§ Exercise details: Please write each record out again word for word.

§ Dataset records:
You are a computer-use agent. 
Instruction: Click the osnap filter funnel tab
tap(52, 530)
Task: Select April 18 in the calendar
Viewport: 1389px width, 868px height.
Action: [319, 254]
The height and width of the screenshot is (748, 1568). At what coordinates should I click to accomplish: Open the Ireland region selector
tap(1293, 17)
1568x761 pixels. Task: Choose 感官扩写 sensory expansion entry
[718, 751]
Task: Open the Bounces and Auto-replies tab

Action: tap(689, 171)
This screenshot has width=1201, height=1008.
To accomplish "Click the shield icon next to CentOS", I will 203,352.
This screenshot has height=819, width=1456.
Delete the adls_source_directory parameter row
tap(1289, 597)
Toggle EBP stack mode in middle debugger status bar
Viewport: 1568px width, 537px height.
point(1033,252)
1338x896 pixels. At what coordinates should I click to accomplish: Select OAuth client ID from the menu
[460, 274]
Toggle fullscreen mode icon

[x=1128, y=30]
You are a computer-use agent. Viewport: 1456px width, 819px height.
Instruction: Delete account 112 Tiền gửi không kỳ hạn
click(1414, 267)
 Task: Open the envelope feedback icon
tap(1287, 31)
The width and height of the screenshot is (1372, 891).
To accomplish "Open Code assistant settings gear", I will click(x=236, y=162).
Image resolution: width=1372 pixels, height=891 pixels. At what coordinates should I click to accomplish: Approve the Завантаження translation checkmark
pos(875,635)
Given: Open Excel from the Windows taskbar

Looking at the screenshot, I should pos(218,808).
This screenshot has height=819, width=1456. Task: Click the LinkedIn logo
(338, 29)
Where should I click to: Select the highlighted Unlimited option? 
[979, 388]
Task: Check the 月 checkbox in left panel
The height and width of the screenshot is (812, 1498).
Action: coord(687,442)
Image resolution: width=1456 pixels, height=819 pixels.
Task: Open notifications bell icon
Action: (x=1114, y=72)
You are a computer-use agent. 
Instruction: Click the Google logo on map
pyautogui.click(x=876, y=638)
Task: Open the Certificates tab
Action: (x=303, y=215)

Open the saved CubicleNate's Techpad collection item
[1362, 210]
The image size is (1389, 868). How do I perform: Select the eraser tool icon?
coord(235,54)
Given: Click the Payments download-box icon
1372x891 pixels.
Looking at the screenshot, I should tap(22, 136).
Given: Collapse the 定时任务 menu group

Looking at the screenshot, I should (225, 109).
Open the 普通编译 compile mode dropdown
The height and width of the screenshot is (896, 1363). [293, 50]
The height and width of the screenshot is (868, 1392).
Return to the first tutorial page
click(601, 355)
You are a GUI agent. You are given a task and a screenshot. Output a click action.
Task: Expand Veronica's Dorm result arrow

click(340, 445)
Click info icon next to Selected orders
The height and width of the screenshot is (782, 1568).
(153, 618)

§ Result:
You are a computer-use agent. 
Instruction: Click the osnap filter funnel tab
tap(52, 530)
Task: Select April 18 in the calendar
Viewport: 1389px width, 868px height.
Action: [319, 254]
The height and width of the screenshot is (748, 1568). At what coordinates should I click to accomplish: Open the Ireland region selector
tap(1293, 17)
1568x761 pixels. Task: Choose 感官扩写 sensory expansion entry
[718, 751]
Task: Open the Bounces and Auto-replies tab

Action: tap(689, 171)
This screenshot has width=1201, height=1008.
To accomplish "Click the shield icon next to CentOS", I will 203,352.
This screenshot has height=819, width=1456.
Delete the adls_source_directory parameter row
tap(1289, 597)
Toggle EBP stack mode in middle debugger status bar
Viewport: 1568px width, 537px height.
point(1033,252)
1338x896 pixels. At what coordinates should I click to accomplish: Select OAuth client ID from the menu
[460, 274]
Toggle fullscreen mode icon

[x=1128, y=30]
You are a computer-use agent. Viewport: 1456px width, 819px height.
Instruction: Delete account 112 Tiền gửi không kỳ hạn
click(1414, 267)
 Task: Open the envelope feedback icon
tap(1287, 31)
The width and height of the screenshot is (1372, 891).
To accomplish "Open Code assistant settings gear", I will click(x=236, y=162).
Image resolution: width=1372 pixels, height=891 pixels. At what coordinates should I click to accomplish: Approve the Завантаження translation checkmark
pos(875,635)
Given: Open Excel from the Windows taskbar

Looking at the screenshot, I should pos(218,808).
This screenshot has height=819, width=1456. Task: Click the LinkedIn logo
(338, 29)
Where should I click to: Select the highlighted Unlimited option? 
[979, 388]
Task: Check the 月 checkbox in left panel
The height and width of the screenshot is (812, 1498).
Action: coord(687,442)
Image resolution: width=1456 pixels, height=819 pixels.
Task: Open notifications bell icon
Action: (x=1114, y=72)
You are a computer-use agent. 
Instruction: Click the Google logo on map
pyautogui.click(x=876, y=638)
Task: Open the Certificates tab
Action: (x=303, y=215)

Open the saved CubicleNate's Techpad collection item
[1362, 210]
The image size is (1389, 868). How do I perform: Select the eraser tool icon?
coord(235,54)
Given: Click the Payments download-box icon
1372x891 pixels.
Looking at the screenshot, I should tap(22, 136).
Given: Collapse the 定时任务 menu group

Looking at the screenshot, I should (225, 109).
Open the 普通编译 compile mode dropdown
The height and width of the screenshot is (896, 1363). [293, 50]
The height and width of the screenshot is (868, 1392).
Return to the first tutorial page
click(601, 355)
You are a GUI agent. You are given a task and a screenshot. Output a click action.
Task: Expand Veronica's Dorm result arrow

click(340, 445)
Click info icon next to Selected orders
The height and width of the screenshot is (782, 1568).
(153, 618)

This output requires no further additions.